Over the past decade, rapid progress has been made in the understanding and development of proton exchange membrane (PEM) fuel cells. PEM fuel cells have emerged as a viable energy source for use in the automotive industry and eventually may replace the internal combustion engine. With its ability to attain high power densities and perform with elevated efficiencies, the PEM fuel cell is at the forefront of technology advancement for automotive application. Several key benefits arise from the use of fuel cells with hydrogen as the reactant fuel. Harmful air pollutants and greenhouse gases would be reduced, thus meeting more stringent limits on emissions set forth by the CARB. Also, the increase in hydrogen use as the main fuel source for light duty vehicles could have a corresponding decrease in foreign fuel dependency.
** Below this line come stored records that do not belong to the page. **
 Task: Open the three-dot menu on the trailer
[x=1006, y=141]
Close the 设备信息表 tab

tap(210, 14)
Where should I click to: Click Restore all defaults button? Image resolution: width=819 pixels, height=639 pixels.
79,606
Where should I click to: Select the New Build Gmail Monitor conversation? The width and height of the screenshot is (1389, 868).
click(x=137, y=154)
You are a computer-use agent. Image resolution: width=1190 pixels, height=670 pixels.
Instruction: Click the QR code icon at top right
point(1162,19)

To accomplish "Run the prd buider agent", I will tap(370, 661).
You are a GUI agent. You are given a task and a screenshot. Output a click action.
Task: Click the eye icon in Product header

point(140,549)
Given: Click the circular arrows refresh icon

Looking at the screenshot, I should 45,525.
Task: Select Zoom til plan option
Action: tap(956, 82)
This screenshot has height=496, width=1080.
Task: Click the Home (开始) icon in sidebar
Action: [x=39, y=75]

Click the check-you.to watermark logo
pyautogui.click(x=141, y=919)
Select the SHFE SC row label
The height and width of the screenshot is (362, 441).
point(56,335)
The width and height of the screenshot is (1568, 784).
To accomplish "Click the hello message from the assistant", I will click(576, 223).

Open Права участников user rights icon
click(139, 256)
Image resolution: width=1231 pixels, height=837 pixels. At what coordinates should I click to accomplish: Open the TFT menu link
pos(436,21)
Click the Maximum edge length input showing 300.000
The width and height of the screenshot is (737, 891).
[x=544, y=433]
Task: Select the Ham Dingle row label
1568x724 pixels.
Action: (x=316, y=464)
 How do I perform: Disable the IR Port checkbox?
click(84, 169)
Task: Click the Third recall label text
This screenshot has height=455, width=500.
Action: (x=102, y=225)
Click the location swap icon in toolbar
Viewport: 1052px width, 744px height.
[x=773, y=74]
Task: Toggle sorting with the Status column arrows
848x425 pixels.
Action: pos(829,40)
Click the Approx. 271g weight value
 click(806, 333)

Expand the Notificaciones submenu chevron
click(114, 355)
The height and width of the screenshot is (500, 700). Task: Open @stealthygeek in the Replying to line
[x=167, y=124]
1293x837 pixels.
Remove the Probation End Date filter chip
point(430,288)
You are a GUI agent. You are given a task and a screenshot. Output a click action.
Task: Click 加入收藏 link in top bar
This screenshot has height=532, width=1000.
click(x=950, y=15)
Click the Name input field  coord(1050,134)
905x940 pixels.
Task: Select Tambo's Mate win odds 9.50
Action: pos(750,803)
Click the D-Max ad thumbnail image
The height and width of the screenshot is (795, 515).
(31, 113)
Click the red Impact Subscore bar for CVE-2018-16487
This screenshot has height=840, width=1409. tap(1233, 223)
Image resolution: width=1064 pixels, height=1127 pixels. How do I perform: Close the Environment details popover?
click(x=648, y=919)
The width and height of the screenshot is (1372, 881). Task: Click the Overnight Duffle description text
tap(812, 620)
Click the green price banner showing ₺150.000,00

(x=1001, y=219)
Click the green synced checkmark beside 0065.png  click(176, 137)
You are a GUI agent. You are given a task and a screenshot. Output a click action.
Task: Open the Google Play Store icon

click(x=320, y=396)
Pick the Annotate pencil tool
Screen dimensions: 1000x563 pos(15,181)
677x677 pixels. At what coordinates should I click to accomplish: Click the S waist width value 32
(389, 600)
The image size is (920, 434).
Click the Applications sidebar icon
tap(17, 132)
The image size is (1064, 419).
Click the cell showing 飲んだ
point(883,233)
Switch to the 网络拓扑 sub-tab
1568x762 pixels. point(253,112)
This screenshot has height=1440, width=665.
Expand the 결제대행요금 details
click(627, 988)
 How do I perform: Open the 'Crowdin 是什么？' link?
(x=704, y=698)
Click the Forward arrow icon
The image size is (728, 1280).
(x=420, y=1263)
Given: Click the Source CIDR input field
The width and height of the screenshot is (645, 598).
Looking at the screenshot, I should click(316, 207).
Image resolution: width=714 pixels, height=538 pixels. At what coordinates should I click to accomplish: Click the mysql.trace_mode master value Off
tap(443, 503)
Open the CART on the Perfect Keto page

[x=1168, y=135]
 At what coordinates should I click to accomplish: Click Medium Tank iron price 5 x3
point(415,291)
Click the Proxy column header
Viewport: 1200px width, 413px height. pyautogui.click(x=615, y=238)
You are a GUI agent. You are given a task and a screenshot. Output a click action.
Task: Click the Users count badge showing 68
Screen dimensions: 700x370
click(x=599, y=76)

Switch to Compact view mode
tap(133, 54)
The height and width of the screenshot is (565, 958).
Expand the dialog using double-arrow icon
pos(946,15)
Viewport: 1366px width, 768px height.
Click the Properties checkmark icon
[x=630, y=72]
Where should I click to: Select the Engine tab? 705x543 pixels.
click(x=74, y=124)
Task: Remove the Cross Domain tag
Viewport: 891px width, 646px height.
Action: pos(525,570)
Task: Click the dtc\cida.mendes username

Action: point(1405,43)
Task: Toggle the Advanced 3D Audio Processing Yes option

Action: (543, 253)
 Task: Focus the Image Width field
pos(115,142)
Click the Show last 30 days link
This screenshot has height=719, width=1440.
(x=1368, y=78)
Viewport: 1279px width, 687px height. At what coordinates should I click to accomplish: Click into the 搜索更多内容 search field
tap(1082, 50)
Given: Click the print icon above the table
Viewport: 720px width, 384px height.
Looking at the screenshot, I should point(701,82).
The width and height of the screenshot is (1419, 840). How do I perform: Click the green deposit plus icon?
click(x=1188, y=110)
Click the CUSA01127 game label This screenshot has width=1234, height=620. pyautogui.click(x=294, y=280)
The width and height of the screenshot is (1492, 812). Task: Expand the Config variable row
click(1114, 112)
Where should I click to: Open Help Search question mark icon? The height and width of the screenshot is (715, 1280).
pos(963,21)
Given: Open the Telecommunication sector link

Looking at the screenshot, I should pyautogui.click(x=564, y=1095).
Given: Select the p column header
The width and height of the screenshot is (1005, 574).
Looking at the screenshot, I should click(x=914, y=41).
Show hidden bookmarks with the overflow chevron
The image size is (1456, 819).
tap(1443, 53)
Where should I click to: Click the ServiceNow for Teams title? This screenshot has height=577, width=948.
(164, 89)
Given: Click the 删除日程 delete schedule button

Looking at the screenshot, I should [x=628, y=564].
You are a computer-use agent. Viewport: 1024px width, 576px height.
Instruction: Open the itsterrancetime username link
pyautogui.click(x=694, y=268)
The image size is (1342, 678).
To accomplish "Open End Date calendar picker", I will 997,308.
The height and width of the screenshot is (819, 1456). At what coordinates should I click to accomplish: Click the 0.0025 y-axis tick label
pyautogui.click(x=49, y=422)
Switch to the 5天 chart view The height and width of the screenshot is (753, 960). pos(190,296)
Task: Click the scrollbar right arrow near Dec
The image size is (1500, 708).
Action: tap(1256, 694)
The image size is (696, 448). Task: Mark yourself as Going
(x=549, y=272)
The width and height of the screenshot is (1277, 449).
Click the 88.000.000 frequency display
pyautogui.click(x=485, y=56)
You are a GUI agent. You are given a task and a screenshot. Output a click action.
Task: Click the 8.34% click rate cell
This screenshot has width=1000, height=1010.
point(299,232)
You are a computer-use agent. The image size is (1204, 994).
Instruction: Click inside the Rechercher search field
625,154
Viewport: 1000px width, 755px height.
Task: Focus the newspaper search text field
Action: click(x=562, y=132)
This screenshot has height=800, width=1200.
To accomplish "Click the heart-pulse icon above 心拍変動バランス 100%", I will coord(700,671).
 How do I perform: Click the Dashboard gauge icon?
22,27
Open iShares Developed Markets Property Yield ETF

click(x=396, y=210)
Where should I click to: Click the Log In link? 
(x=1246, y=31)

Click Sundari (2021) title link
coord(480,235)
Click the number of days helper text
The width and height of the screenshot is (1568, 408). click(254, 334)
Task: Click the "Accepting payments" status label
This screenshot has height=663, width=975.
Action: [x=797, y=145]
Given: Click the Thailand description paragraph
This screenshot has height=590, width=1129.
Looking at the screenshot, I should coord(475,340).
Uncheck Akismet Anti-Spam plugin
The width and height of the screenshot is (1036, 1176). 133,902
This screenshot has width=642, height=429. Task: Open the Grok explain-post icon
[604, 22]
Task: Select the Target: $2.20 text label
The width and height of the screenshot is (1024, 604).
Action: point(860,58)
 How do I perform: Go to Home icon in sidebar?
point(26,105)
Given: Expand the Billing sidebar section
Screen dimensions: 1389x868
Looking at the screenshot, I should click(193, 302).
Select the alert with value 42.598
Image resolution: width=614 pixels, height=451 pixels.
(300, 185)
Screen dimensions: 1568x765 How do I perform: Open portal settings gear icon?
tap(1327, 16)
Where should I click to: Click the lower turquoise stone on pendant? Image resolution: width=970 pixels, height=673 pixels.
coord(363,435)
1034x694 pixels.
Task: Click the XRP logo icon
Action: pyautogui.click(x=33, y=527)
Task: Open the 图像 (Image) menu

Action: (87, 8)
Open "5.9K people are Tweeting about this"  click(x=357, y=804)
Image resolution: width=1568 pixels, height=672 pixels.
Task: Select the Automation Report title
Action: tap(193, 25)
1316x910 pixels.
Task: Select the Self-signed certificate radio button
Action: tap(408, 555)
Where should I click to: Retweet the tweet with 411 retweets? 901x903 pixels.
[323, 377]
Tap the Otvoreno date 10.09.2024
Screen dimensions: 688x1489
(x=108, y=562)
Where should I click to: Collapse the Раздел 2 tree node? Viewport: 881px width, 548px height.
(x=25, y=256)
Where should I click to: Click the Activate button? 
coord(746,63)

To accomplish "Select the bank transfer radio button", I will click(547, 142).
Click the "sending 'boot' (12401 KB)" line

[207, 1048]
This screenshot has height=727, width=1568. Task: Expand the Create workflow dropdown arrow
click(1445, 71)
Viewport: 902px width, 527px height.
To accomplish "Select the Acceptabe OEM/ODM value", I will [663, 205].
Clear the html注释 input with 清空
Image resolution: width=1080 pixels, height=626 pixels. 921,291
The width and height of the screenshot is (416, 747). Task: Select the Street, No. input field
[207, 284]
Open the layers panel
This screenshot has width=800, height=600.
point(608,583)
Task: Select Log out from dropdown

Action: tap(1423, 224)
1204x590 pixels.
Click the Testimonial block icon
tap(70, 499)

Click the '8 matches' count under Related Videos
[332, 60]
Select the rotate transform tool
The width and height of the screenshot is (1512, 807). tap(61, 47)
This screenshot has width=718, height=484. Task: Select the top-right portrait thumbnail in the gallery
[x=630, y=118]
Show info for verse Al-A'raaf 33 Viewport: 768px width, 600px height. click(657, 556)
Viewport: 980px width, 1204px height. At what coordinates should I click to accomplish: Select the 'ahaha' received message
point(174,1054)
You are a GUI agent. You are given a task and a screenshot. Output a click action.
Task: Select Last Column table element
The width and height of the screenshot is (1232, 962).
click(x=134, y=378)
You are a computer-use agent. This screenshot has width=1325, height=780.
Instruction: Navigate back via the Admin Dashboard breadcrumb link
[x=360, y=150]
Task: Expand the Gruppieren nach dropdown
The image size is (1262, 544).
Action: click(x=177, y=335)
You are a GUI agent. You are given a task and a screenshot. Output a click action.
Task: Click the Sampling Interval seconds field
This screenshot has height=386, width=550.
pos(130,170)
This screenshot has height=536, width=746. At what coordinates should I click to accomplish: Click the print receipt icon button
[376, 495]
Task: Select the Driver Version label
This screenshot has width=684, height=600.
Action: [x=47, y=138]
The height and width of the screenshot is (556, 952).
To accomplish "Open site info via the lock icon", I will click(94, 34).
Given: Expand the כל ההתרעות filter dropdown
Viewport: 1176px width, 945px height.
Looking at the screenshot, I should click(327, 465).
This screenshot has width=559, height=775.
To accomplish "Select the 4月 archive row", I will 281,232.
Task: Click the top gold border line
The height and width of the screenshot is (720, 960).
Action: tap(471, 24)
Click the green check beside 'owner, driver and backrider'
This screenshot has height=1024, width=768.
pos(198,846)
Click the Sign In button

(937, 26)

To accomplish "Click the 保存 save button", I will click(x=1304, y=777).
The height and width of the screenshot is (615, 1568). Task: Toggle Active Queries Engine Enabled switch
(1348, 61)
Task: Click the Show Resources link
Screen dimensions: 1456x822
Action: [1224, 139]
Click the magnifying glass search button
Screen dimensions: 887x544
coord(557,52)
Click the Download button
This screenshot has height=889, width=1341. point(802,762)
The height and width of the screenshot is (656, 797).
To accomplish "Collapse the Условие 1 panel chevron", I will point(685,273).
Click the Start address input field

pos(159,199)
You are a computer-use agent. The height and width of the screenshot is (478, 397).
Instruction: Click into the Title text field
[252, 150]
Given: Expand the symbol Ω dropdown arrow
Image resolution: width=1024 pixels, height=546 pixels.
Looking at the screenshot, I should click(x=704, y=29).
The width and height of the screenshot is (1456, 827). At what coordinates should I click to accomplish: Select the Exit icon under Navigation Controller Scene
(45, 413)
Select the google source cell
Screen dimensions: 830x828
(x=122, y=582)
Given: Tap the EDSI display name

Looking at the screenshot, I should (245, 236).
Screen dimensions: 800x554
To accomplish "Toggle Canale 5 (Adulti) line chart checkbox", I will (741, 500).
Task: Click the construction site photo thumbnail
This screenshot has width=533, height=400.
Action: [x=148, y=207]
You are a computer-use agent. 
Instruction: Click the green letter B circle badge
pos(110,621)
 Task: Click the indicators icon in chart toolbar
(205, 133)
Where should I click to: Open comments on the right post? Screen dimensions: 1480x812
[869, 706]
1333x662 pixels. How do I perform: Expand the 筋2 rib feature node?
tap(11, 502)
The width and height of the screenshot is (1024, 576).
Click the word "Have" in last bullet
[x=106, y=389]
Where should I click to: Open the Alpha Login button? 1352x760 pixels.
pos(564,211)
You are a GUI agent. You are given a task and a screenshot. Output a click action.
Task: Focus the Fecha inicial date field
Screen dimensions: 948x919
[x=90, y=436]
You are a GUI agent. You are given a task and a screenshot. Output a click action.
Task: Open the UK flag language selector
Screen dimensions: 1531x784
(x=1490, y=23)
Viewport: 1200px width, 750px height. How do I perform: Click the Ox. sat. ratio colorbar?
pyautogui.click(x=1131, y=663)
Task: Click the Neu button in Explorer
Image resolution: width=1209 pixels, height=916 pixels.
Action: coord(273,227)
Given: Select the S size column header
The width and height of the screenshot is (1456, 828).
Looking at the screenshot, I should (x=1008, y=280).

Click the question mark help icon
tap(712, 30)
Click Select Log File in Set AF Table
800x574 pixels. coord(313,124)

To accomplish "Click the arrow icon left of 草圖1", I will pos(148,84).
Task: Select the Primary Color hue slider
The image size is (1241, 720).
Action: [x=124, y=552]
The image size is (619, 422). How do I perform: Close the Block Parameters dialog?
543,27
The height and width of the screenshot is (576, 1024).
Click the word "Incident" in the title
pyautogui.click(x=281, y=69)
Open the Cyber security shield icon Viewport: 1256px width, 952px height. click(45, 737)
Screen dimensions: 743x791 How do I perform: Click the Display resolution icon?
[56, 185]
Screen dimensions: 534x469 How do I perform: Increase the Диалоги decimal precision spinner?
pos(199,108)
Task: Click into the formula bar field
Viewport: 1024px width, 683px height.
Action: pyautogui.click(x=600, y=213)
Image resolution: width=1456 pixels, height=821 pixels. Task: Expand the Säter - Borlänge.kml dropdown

However, for fuel cells to the mass-produced and commercially available, the current cost of production needs to be lowered significantly.

Fundamental aspects of the fuel cell have been researched including catalyst loading, membrane and backing construction, and electrodes. However, alternative materials and manufacturing techniques for bipolar plates need to be investigated. To penetrate the automotive industry and ultimately replace the internal combustion engine, fuel cell stacks need to be mass-produced at costs near $25-50/kw. Currently, bipolar plates are made from machined graphite. Although decent performance and corrosion resistance has been proven, graphite bipolar plates are too brittle, heavy, expensive and difficult to machine.

Properties including good electrical conductivity and corrosion resistance make graphite plates a baseline for comparison to investigation of novel materials. However, further requirements for bipolar plates include ease of manufacturability, high electrical conductivity, and thin and lightweight plates, which can yield a higher power density. Possibilities to achieve all of these characteristics lie within using composite materials or other conductive metals. From previous research, a matrix of samples including analysis of aluminum, stainless steels and titanium have been proposed for manufacture and in-cell testing. The composite monopolar plates are injection molded and contain a mixture of polypropylene resin and the conductive filler in question.

The objective of the work being documented in this thesis is to establish a baseline model for fuel cell performance with graphite bipolar plates. The plates being tested are manufactured with industry standard Poco graphite that shown no evidence of corrosion throughout previous operation and testing while being exposed to the fuel cell environment. The baseline is achieved by placing a set of monopolar graphite plates into six single cell test fixtures and monitoring the performance over time for 1000 hours. The six cell are used to record reproducible data as well as for statistical purposes to obtain an average performance over time for the materials under testing. The fuel cell performance average acquired with the graphite plates can be compared to the performance of novel materials that are tested under the same conditions.